Today’s organizations strive to enhance competitiveness by encouraging collaboration between individuals, departments, and teams. Although this can promote innovation and maximize productivity, the need to consider so many perspectives creates the potential for more disagreement and conflict. In order to be successful, managers in every organization need to learn to handle these conflict situations effectively and efficiently.
Today’s organizations strive to enhance competitiveness by encouraging collaboration between individuals, departments, and teams. Although this can promote innovation and maximize productivity, the need to consider many perspectives creates the potential for more disagreement and conflict. In order to be successful, managers in every organization need to learn to handle these conflict situations effectively and efficiently.
While the word “conflict” suggests confrontation and disagreement, conflict itself is neither inherently good nor bad. How those differences are managed and resolved is what makes the conflict a positive or negative experience.
The first step in managing conflict is understanding the root cause that needs to be addressed. Oftentimes, the symptoms of the conflict receive more attention because they appear easier to solve. Only addressing symptoms, however, produces temporary solutions. If the underlying problem goes unresolved, it can severely damage a team’s ability to be effective.
Managing conflict productively can lead to immensely positive outcomes. Many solid, long-term relationships are formed as the result of a difficult but constructive resolution to a conflict. The process can also foster creativity by requiring people to seek alternative solutions and develop their interpersonal skills. Natural leaders often emerge during conflict situations, often serving as objective third-party mediators.
Where Conflict Stems From
Most conflicts are the result of disagreements over one or more of the following issues:
Differences of fact are generally the most straightforward conflicts to resolve because facts can be checked, compared, and tested. A conflict over facts can be settled more often through dialogue than conflict over other issues because there is a basis for discussion and the exchange of information. For instance, a team developing an action plan may disagree over the amount of time needed to complete a particular step.
Even when people agree on the facts, they may be unable to agree on how to achieve their shared goals. In these situations, a logical, rational method for choosing alternative courses of action can be useful because both sides ultimately want to accomplish the same goal. As an example, two production managers might prefer different methods for making their assembly line process more efficient.
When people have different objectives, they pursue different courses of action. Conflicts over goals are best resolved through information sharing, which helps to identify what is important to each side. In many cases, a third party is needed to determine which goal or combination of goals is most appropriate. For example, a marketing group may want to redesign product packaging to make it more attractive and increase sales while a distribution group wants the new design that will lead to fewer breakage problems that affect their quality standards.
Conflicts over differing values are the most difficult to address and oftentimes cannot be resolved. Beliefs become inflexible over time and are often based on emotion and experience rather than reason. In these cases, separating issues that can be resolved from the unresolvable ones is the only way to move toward productive action. For instance, a manager might not believe it is appropriate to provide alcoholic beverages at a company picnic, but their team members feel that, since it is their picnic, they have a right to determine how the picnic fund is used.

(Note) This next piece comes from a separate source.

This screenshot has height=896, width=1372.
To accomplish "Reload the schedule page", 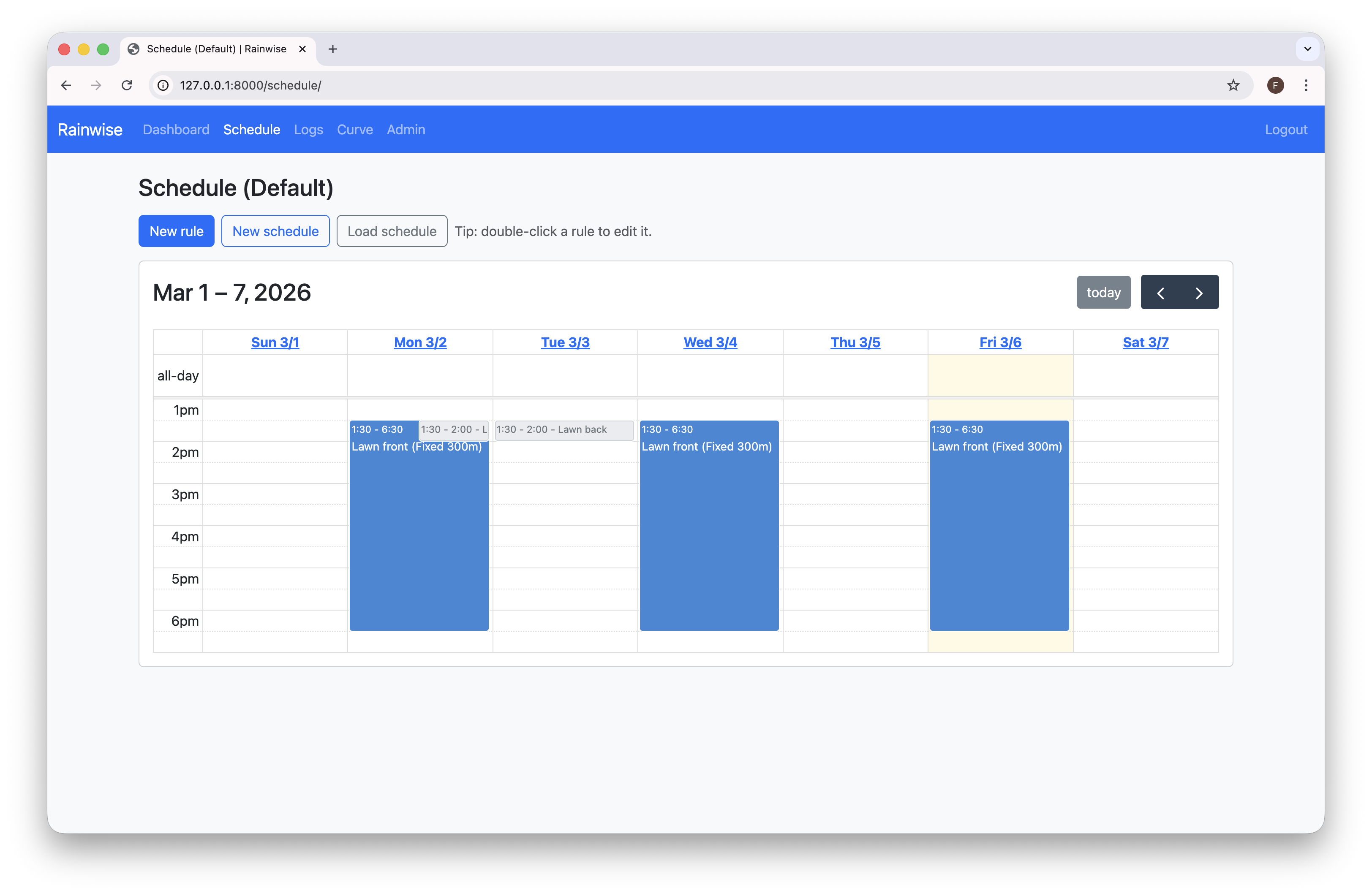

7 Steps of Conflict Management
Managing conflict in the workplace is a difficult task even for experienced leaders. It is easy to resort to common mistakes such as minimizing concerns, suppressing differences, or questioning the legitimacy of a position rather than engage in a potentially stressful, high-impact conversation that may resolve the issue.
When seeking to resolve conflict effectively, the first move should be to identify the individuals involved, define the issues in question, and gather the facts and perceptions from everyone involved.
After the major issues have been identified, a seven-step process for managing conflict can be applied to most situations:
- Describe what’s important to you and why it’s important.
- Check your understanding of what’s important to the other person and why it’s important to them.
- Identify common ground and look for points of interdependence.
- Invite alternatives that address your needs/goals and the other person’s needs/goals.
- Use active listening (empathy, questions, balanced responses) to evaluate alternatives, resolve concerns, and improve ideas.
- If an alternative isn’t immediately available, temporarily remove constraints to invite and propose new alternatives.
- End the discussion by summarizing key points and stating next steps (such as following up by email).
Throughout the conflict management process, the focus should be on the problem, not the people involved. By separating the participants from the issues at hand, it becomes possible for empathy and understanding to play a part in the discussion. People have a right to think or feel differently from one another, and it is to their benefit to develop solutions that are acceptable and beneficial to everyone involved.
With cross-functional teams becoming more common, conflict resolution is an important skill not only for leaders, but for all team members within an organization. While there is no universal solution for conflict, the successful management of any conflict situation relies upon an accurate analysis of the problem and a resolution that incorporates styles and behaviors appropriate to the situation. By addressing the underlying sources of conflict quickly and effectively, organizations can get back to working toward their shared goals.